Chicken with Red Wine and Shallots Recipe

Ingredients with Measurements:
- 4 boneless, skinless chicken breasts
- Salt and pepper
- 2 tablespoons olive oil
- 4 shallots, thinly sliced
- 2 cloves garlic, minced
- 1 cup red wine
- 1 cup chicken broth
- 2 tablespoons butter
- 1 tablespoon chopped fresh thyme
- 1 tablespoon chopped fresh parsley

Special equipment needed:
- Large skillet with lid

Step-by-step instructions:
1. Season the chicken breasts with salt and pepper on both sides.
2. Heat the olive oil in a large skillet over medium-high heat.
3. Add the chicken breasts to the skillet and cook for 5-6 minutes on each side, until browned and cooked through.
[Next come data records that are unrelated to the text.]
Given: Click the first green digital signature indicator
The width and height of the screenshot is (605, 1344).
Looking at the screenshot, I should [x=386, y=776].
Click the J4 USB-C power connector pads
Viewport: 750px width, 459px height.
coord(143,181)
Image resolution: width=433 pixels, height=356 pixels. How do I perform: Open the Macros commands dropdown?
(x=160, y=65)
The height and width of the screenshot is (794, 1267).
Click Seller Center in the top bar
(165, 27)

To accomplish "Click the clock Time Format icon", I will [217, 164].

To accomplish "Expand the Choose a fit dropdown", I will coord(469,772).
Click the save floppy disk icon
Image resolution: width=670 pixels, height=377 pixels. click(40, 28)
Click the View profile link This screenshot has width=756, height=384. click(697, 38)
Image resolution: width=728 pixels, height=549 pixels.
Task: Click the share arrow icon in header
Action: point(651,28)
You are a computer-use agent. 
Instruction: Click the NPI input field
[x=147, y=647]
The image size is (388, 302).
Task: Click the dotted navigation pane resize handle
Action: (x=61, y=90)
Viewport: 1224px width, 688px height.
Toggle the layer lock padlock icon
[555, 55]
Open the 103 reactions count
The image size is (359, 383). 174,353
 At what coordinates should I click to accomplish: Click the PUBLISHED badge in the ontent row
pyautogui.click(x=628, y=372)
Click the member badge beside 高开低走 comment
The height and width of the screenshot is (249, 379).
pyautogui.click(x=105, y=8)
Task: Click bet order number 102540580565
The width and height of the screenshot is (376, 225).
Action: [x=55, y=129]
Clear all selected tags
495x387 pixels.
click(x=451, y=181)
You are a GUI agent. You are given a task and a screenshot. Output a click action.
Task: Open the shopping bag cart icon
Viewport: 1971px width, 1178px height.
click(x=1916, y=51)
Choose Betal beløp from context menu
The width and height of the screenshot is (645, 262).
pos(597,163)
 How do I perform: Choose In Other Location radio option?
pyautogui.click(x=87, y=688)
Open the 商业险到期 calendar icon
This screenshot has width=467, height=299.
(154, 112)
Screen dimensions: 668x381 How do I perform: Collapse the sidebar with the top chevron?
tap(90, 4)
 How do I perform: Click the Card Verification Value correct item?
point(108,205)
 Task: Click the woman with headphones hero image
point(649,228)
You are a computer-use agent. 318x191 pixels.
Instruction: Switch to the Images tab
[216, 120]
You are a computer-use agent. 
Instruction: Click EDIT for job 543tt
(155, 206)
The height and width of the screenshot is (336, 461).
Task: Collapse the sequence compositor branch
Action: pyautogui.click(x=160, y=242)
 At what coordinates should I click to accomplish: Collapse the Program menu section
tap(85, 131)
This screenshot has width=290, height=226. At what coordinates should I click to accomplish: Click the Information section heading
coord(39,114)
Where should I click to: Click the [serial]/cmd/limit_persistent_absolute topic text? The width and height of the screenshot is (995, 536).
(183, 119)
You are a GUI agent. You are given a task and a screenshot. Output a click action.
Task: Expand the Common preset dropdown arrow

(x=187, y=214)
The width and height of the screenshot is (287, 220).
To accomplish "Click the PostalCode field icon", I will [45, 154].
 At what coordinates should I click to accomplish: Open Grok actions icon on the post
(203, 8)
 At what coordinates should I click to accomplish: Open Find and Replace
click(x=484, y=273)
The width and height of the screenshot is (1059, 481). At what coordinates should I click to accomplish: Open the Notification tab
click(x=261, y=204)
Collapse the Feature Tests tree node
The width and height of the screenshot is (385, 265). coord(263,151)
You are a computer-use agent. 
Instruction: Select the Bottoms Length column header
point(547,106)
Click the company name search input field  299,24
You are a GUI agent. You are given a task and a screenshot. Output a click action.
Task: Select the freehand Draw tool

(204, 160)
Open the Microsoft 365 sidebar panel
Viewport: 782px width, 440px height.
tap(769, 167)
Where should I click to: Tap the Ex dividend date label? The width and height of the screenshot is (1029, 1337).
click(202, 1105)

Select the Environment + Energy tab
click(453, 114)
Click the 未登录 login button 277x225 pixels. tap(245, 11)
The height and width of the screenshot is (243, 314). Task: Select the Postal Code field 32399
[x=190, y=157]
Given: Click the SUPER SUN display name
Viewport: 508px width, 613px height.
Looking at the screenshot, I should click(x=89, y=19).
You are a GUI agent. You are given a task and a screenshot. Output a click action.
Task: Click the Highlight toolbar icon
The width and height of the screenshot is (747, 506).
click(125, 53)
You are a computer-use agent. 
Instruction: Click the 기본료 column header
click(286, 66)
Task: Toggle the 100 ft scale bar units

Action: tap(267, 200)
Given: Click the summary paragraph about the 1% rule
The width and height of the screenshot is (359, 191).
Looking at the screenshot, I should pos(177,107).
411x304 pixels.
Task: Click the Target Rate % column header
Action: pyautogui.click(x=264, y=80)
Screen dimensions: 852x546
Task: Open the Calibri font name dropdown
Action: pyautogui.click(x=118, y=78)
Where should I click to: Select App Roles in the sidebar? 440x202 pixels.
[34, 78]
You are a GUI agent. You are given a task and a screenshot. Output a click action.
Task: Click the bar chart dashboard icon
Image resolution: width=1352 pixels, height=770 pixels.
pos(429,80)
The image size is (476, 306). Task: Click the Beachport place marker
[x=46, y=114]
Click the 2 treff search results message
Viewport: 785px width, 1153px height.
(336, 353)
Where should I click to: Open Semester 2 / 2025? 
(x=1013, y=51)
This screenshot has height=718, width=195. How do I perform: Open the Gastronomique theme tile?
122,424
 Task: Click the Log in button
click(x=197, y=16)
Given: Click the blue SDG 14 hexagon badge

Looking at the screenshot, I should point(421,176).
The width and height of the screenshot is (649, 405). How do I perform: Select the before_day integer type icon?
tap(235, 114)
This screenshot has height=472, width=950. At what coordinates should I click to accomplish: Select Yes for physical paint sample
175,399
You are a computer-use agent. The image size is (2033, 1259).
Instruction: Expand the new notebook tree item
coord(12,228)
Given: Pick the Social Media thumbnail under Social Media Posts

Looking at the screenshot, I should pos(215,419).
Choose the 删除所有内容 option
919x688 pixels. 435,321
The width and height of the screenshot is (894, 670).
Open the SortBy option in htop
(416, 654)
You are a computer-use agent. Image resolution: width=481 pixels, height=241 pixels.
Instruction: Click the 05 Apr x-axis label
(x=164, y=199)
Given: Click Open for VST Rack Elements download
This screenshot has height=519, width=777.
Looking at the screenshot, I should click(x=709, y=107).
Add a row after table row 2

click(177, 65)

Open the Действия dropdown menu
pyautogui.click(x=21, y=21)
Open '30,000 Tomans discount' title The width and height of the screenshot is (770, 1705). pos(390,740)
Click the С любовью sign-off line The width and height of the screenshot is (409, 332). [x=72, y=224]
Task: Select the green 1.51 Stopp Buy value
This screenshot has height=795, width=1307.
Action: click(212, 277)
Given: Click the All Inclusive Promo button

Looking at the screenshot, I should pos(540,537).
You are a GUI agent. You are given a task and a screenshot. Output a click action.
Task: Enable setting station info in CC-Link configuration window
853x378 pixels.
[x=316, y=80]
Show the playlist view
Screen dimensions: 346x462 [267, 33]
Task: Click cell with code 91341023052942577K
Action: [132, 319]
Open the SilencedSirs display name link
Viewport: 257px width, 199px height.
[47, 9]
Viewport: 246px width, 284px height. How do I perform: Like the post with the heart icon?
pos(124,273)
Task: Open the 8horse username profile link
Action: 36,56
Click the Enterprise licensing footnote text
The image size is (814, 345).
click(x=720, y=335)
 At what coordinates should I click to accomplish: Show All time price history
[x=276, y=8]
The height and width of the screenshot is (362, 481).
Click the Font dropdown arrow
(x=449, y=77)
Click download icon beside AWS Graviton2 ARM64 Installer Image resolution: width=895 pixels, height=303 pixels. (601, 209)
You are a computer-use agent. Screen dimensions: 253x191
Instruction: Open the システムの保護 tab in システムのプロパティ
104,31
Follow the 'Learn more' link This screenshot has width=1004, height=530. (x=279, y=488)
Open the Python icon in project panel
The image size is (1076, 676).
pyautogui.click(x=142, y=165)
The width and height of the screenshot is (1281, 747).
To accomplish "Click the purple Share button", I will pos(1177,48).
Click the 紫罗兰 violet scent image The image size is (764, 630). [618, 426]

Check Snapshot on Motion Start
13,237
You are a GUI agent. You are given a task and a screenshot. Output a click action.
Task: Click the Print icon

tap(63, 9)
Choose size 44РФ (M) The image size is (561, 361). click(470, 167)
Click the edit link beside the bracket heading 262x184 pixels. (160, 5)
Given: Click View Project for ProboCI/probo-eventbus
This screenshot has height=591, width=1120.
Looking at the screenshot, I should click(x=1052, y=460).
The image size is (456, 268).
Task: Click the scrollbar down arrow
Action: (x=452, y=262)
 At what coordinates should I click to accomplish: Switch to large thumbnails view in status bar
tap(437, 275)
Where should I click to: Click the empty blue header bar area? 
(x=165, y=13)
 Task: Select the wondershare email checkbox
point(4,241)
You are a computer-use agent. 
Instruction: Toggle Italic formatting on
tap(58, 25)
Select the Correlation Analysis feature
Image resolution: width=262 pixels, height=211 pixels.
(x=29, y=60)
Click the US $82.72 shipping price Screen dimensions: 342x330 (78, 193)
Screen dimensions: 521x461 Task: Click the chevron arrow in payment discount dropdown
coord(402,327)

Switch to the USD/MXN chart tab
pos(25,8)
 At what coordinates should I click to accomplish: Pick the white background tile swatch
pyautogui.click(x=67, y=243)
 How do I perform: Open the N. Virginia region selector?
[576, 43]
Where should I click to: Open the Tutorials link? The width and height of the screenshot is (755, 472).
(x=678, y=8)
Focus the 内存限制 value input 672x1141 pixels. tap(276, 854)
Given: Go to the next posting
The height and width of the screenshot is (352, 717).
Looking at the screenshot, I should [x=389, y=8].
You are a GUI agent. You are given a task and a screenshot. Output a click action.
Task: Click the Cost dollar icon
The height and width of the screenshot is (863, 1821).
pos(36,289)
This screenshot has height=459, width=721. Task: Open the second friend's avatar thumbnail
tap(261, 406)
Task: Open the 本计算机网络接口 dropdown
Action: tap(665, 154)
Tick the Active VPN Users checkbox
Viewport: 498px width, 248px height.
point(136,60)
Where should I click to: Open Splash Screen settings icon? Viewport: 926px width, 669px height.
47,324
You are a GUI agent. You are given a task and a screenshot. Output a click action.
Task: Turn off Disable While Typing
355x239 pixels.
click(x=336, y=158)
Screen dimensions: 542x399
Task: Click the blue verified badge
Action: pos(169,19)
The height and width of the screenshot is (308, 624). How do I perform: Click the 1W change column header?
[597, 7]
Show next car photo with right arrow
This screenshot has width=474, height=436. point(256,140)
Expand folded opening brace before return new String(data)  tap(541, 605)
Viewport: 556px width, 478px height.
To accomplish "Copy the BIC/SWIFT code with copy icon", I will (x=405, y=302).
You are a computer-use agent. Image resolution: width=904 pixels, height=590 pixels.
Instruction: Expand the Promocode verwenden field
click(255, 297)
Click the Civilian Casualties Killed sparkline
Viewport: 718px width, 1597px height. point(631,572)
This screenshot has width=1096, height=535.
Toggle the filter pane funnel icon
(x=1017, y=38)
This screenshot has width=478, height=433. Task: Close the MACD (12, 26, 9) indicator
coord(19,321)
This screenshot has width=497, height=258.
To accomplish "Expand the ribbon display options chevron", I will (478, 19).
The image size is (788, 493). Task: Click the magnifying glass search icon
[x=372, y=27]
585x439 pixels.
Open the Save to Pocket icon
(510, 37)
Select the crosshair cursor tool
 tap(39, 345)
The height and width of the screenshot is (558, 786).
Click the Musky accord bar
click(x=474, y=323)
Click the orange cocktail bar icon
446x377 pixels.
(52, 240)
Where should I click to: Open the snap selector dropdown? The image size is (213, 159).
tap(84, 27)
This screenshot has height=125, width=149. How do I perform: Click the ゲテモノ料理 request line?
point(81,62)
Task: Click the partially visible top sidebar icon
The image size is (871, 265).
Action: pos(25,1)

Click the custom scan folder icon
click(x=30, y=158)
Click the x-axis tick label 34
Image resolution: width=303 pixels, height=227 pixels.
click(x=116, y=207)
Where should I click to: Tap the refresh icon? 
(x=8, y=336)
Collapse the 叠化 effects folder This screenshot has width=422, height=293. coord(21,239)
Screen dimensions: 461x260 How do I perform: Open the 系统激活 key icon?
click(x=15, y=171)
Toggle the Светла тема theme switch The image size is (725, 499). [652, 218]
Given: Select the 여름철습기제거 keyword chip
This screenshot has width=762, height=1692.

Remove from the skillet and set aside.
4. Add the shallots and garlic to the skillet and cook for 2-3 minutes, until softened.
5. Pour in the red wine and chicken broth, scraping up any browned bits from the bottom of the skillet.
6. Bring the mixture to a simmer and cook for 5-7 minutes, until the liquid has reduced by half.
7. Stir in the butter, thyme, and parsley.
8. Return the chicken breasts to the skillet and spoon the sauce over them.
9. Cover the skillet with a lid and simmer for 5-7 minutes, until the chicken is heated through and the sauce has thickened.


Time:
Preparation time: 10 minutes
Cooking time: 25 minutes
Temperature:
Medium-high heat for cooking the chicken, and simmer for the sauce.
Serving size:
4 servings

Nutritional information:
Calories: 350
Fat: 16g
Carbohydrates: 7g
Protein: 38g

Substitutions for ingredients:
- Chicken thighs can be used instead of chicken breasts.
- White wine can be used instead of red wine.
- Shallots can be substituted with onions.

Variations:
- Add mushrooms to the skillet with the shallots and garlic.
- Use beef broth instead of chicken broth for a richer flavor.
- Add a splash of balsamic vinegar to the sauce for extra depth of flavor.

Tips and tricks:
- Make sure to season the chicken well with salt and pepper before cooking.
- Use a meat thermometer to ensure the chicken is cooked to an internal temperature of 165°F.
- Let the chicken rest for a few minutes before slicing and serving to allow the juices to redistribute.

Storage instructions:
Leftovers can be stored in an airtight container in the refrigerator for up to 3 days.

Reheating instructions:
Reheat the chicken and sauce in a skillet over medium heat until heated through.

Presentation ideas:
Serve the chicken and sauce on a platter with a sprinkle of fresh herbs on top.

Garnishes:
Fresh herbs, such as thyme or parsley.

Pairings:
- Mashed potatoes
- Roasted vegetables
- Crusty bread

Suggested side dishes:
- Roasted asparagus
- Garlic green beans
- Wild rice pilaf

Troubleshooting advice:
- If the sauce is too thin, simmer it for a few more minutes to thicken it up.
- If the chicken is not cooked through, return it to the skillet and cook for a few more minutes.

Food safety advice:
- Always use a meat thermometer to ensure the chicken is cooked to a safe internal temperature of 165°F.
- Store leftovers promptly in the refrigerator.

Food history:
Chicken with red wine and shallots is a classic French dish, also known as "poulet au vin rouge." It is believed to have originated in the Burgundy region of France, where red wine is a staple ingredient in many dishes.

Flavor profiles:
This dish is rich and savory, with the red wine adding depth and complexity to the sauce. The shallots and garlic add a subtle sweetness and aroma, while the fresh herbs provide a bright, fresh flavor.

Serving suggestions:
Serve this dish with a glass of red wine and a side of crusty bread for sopping up the delicious sauce.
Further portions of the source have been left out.